Could tutoring harm my child?

Parents who get their children tutored think they’re giving them an educational advantage, but growing numbers of educational professionals believe it can be abusive. Who is right?

The dangers

Sending pupils to private tutors for up to two hours after school is tantamount to ‘child abuse’, according Gail Larkin, headteacher adviser in Surrey and past president of the National Association of Head Teachers.

Larkin isn’t alone – professionals involved in children’s wellbeing, including educationalists, are increasingly speaking out against the fast growing body of so-called pushy parents who subject their children to additional evening teaching, sometimes as young as four-years-old and often against their will.

It’s no better at senior level, wrote the Guardian’s ‘secret teacher’: ‘Children at my grammar school are tutored intensively from the 11-plus to GCSE. It devalues our teaching, skews the playing field and denies them a childhood.’

The dramatic increase in private tutoring is less a case of children actually needing a helping hand academically and more a case of tutoring becoming the new normal, say critics – a claim borne out by the Sutton Trust’s findings that 27 per cent of secondary students in England and Wales have had home or private tuition, a figure that rises to 41 per cent in London.

Once a parent hears of little Johnny or Amelia having tutoring, that’s it – they’ve Googled their nearest tutor agency or tuition centre before they’re even out of the school gates. If entrance exams are on the horizon, tuition hours are snapped up quicker than organic sourdough loaves fly off the shelves at Waitrose, especially in the capital and some of the home counties.

The result, warn cynics, is that children are missing out on the likes of swimming, football, Scouts, ballet or simply playing or they’re just plain exhausted because they’re trying to fit all this in on top of hard-core one-to-one learning or tuition centres out of school hours. If they are falling behind at school, it’s no wonder, they say.

In any case, many argue that rather than increasing a child’s confidence in a subject, tutoring can make a child feel their parents are dissatisfied with their achievements and start doubting their abilities. An over-reliance on tutoring can also foster a culture of academic dependence – a child feeling they can’t do their homework or prepare for the next test without their tutor to help.

No wonder schools have traditionally been the first to rebuke tutoring and many point out that with tutoring commanding fees of £24 upwards (many are three of four times that), there is widespread concern that the private tuition industry is putting children from poorer backgrounds at a greater disadvantage.

Send your child off to sing in a choir or play football – or just go for a walk in the woods with them, goes the advice of opponents of tutoring. Much is reported on the pressures children already feel and school hours can be long – why add to them?

The benefits

It’s not hard – particularly the closer you get to London – to find hordes of parents raving about how extra tuition made all the difference to their offspring’s educational achievements, giving their previously underperforming children a track record of success.

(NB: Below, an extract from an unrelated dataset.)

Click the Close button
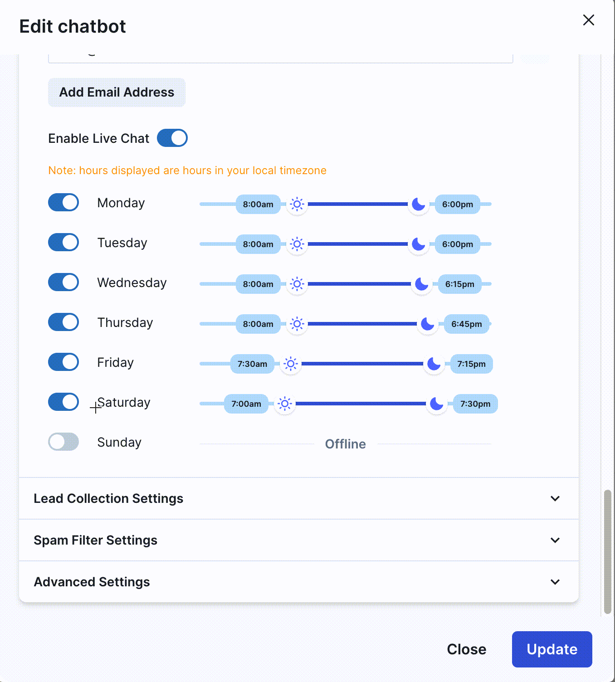615x682 pixels. (x=466, y=649)
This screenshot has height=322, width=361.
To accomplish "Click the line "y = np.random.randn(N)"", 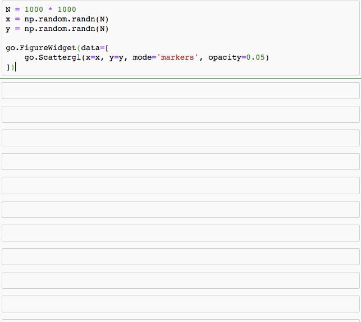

There will always be children who struggle with a particular subject, even if they go to the best school with the smallest classes. No school can give every single pupil all the attention they need and sometimes that teacher’s approach won’t quite work for that individual child. This, they claim, is where tutors can prove invaluable.

It’s no coincidence that maths and sciences are the most commonly tutored subjects – these are the subjects children struggle with most. So what’s wrong with giving kids an extra hour here or there in these or other subjects to help solidify what they’re learning in class or to give them new ways of getting their heads round difficult concepts? So goes the argument. Schools themselves would offer this to children with special educational needs – why not to extend this to other children?

Parents whose children already shine in the classroom are not immune to singing the praises of private tutoring either – mainly to perfect their revision and exam techniques. In the uber competitive world of getting into top schools and universities, this can make all the difference, they say. And yes, that tutoring may need to start as early as four or five, they’ll tell you – if only because getting your child into the right prep school can have such an impact in the longer term.

Even some schools are getting in on the act. Pembroke Tutors is one of many tutoring firms now claiming to work in conjunction with schools – in their case, with Westminster Cathedral Choir School, among others, which give informal recommendations and whose teachers liaise with them regarding pupil progress.

It’s not as if all children are inevitably unwilling participants – far from it, with parents and tutors reporting that in many cases, it’s the children themselves requesting extra help. And it’s not as if tutors take on any child – good tutoring firms will tell families where they think there’s no need or benefit.

In short, say private tuition enthusiasts, what parent would stand by when they can afford to give their child a boost academically? And with tutor agencies increasingly offering a charitable arm to their business, tutoring is becoming increasingly accessible for children more disadvantaged backgrounds.